Dave and I thought it interesting that these buildings are similar both in location on the northeast corner of the square and height configuration to Chariton's old I.O.O.F. building and Piper's next door.

Farther along the north side, you'll see several of the original triple-arched street-level facades that have survived in Bloomfield but not in Chariton where some buildings have fallen to fire and other disasters and others have been renovated. That building with checker-board patterning above the bay windows is the north-side Mesker.

Returning to the southwest corner of the square, we admired this fully restored building on the corner, then walked a half block south to look at a former church with restored exterior that is awaiting a tenant.
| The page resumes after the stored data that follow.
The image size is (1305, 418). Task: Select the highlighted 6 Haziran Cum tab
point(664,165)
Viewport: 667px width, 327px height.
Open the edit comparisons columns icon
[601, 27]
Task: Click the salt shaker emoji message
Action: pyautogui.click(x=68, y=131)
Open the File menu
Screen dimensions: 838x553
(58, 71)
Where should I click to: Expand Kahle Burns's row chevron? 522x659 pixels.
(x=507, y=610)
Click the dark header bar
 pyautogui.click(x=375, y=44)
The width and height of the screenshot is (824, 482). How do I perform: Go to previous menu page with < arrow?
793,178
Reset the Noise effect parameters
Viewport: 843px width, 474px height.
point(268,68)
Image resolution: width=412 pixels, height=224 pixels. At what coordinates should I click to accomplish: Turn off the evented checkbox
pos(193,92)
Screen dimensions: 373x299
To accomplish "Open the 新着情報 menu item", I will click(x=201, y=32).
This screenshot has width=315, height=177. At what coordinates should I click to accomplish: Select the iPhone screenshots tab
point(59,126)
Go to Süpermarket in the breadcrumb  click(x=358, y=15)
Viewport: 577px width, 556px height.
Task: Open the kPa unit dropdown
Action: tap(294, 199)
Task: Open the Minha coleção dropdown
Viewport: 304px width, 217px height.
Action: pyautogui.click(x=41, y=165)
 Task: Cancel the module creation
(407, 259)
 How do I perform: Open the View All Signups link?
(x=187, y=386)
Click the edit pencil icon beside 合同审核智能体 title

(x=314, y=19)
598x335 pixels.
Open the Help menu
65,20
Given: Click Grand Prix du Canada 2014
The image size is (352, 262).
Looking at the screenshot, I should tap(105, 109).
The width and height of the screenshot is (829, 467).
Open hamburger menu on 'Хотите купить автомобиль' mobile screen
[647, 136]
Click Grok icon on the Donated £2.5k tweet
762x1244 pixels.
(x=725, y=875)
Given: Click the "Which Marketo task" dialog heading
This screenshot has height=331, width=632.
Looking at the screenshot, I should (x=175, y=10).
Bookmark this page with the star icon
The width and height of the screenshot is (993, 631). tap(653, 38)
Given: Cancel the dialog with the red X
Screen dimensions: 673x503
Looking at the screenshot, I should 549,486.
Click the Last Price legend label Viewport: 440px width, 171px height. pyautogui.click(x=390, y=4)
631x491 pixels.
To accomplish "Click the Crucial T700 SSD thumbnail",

Our Bloomfield guides were quick to acknowledge that despite progress, the square remains prone to the same difficulties faced by all business districts in challenging economic times. There are several vacant retail/professional spaces (Main Street places a poster in the window of each stating that it is "filled with opportunity" and does what it can to market it), there are setbacks (the roof of a building on the southwest corner of the square that had been neglected by its owner collapsed recently, dooming it; a pocket park on the east side, formerly in public hands, was destroyed for no apparent purpose when Davis County sold the lot to a private party and so on).

But you get the feeling that Bloomfield is moving slowly and steadily forward --- and that's downright inspirational. And the drive on a beautiful morning to and from through scenic southern Iowa was the day's bonus.

And we came back with a promotional idea. Our Bloomfield friends found it hard to believe that there are no stoplights in Lucas County --- not one. We should capitalize on that fact and publicize it, they suggested.


Anonymous said...

Dave who?

Ed said...

I was born there, spent a few years there before moving south and east to where I grew up on the farm. I have a lot of memories of Bloomfield, especially the time I got to go all the way up to the top inside the tower of the courthouse. 'R' Place also used to be my favorite place to eat though I'm not sure it is still there. I don't drive through there very often these days but that will change soon when it will be on the way between my home and the farm.